§ WHAT YOU NEED TO DO
A. Name every commercial cultural commodity that the passage below on storytelling and youth culture lists.
B. From the passage on storytelling and youth culture below, extract the part that opens with the words containing "Willis (in Common" and closes with "disease of capitalism.".

§ DOCUMENT PASSAGE
□ □ □

Willis (in Common Culture, 1990), along with most cultural theorists after him, feels that commercial cultural commodities - film, magazines, TV, music, computer games, consumer culture - have stepped into a breach which late capitalism and 'High Art' have left empty.  Work no longer exercises most young people's creativity and skill. 'High Art' comes with its meanings already bundled into it, and repels young people, he says.  Consumer culture and media give them more to play with and transform into their own meanings - so capitalism is the cure for the disease of capitalism. 

Well, maybe so and maybe not.  Storytelling is never some ethereal thing existing independently of the economy - far from it - but I think it would be a very welcome additional presence in that same breach.  Always bearing in mind, it needs to be an 'open' kind of storytelling - a 'writerly text' (thanks Barthes) - which has no specific designs on its listeners.

On my optimistic days, I think the respect now accorded to storytelling as a 'proper' artform might mean it could act as a special language for young people to articulate their perspectives to the adult world.

□ □ □

§ EXERCISE DATA
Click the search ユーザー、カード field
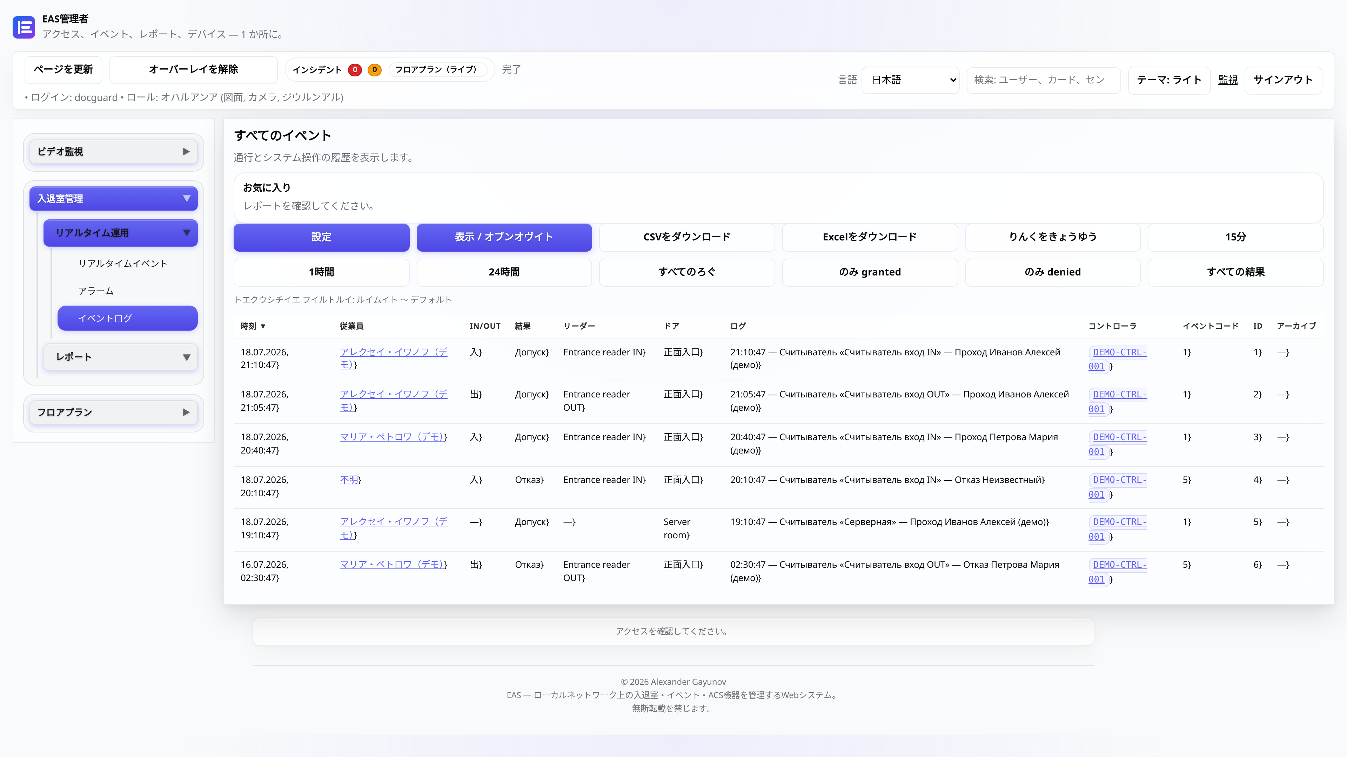point(1043,80)
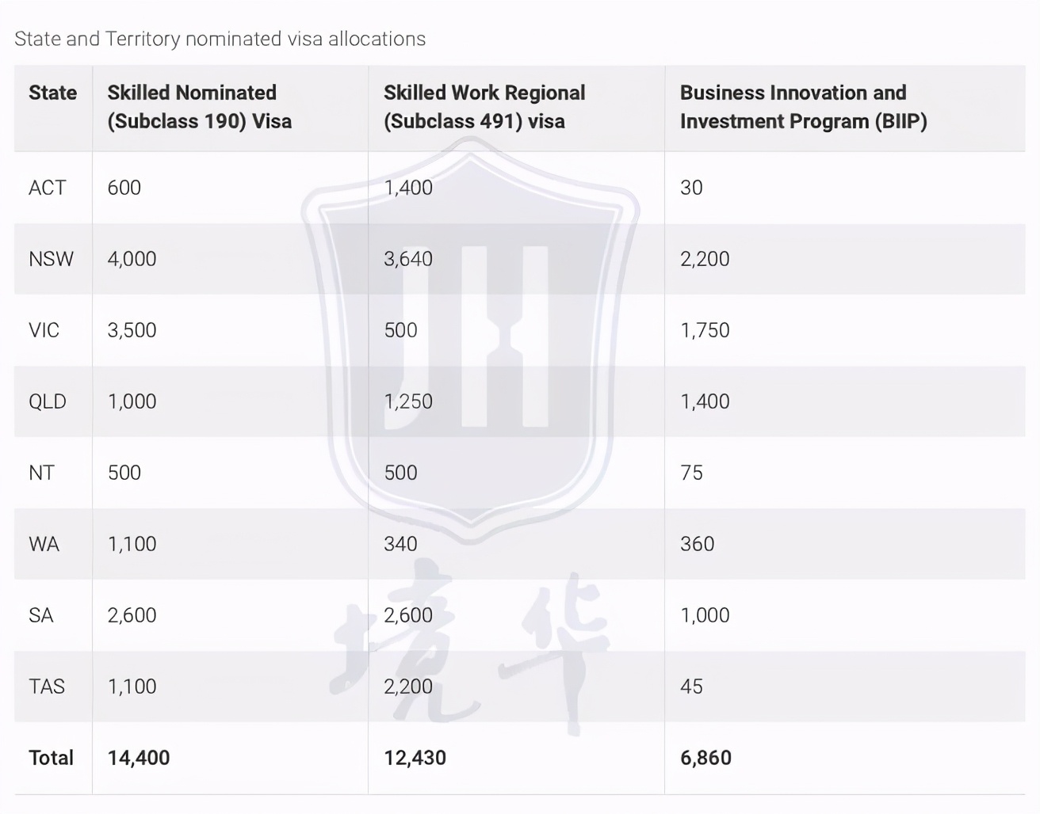Click the NSW 4,000 allocation cell

[x=132, y=259]
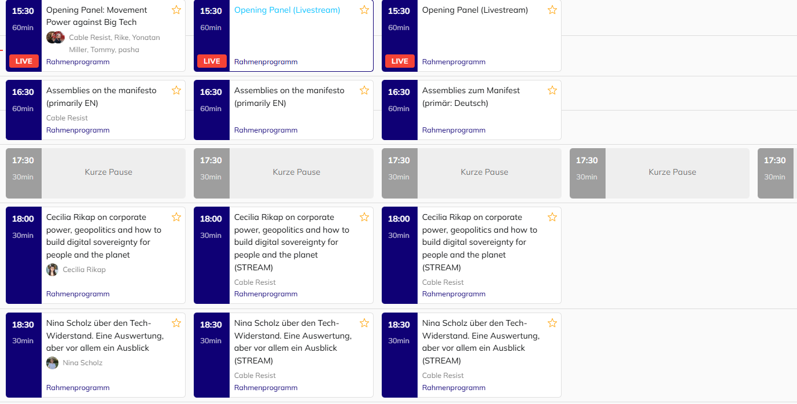Toggle favorite star on the Nina Scholz session showing her avatar
Viewport: 797px width, 404px height.
pyautogui.click(x=176, y=323)
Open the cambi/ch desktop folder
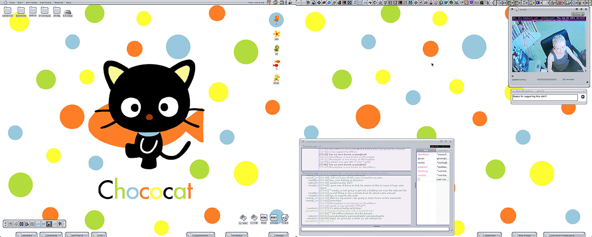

□ □ □

§ PROBLEM SOLUTIONS
A. film, magazines, TV, music, computer games, consumer culture

B.
Willis (in Common Culture, 1990), along with most cultural theorists after him, feels that commercial cultural commodities - film, magazines, TV, music, computer games, consumer culture - have stepped into a breach which late capitalism and 'High Art' have left empty.  Work no longer exercises most young people's creativity and skill. 'High Art' comes with its meanings already bundled into it, and repels young people, he says.  Consumer culture and media give them more to play with and transform into their own meanings - so capitalism is the cure for the disease of capitalism.